Objective: Copy out word for word the stretch of rows from the line containing "Pick the Counteroffer(s)" through the end of the rows.

Stored data entries
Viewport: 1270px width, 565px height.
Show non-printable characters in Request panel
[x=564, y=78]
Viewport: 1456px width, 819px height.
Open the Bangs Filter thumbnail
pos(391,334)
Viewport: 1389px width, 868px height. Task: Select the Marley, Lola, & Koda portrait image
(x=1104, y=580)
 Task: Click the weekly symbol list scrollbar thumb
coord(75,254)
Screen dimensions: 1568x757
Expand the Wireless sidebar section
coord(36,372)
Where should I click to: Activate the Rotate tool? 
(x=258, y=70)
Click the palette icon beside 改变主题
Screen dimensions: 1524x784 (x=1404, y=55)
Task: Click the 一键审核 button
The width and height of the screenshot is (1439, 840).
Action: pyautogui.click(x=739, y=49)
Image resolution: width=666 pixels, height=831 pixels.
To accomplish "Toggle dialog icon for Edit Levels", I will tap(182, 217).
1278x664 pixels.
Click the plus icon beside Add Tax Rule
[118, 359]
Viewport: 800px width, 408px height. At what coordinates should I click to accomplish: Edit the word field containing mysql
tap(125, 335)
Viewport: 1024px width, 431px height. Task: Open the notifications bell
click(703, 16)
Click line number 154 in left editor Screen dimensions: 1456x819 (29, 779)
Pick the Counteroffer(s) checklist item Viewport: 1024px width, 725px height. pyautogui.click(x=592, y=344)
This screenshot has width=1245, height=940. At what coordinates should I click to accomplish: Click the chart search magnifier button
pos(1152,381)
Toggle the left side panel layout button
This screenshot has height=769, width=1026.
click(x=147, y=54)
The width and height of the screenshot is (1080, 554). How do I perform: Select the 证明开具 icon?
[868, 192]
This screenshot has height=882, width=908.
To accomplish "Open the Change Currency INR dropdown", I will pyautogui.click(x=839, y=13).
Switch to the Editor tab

Output of the task:
Pick the Counteroffer(s) checklist item Viewport: 1024px width, 725px height. pyautogui.click(x=592, y=344)
This screenshot has width=1245, height=940. At what coordinates should I click to accomplish: Click the chart search magnifier button
pos(1152,381)
Toggle the left side panel layout button
This screenshot has height=769, width=1026.
click(x=147, y=54)
The width and height of the screenshot is (1080, 554). How do I perform: Select the 证明开具 icon?
[868, 192]
This screenshot has height=882, width=908.
To accomplish "Open the Change Currency INR dropdown", I will pyautogui.click(x=839, y=13).
Switch to the Editor tab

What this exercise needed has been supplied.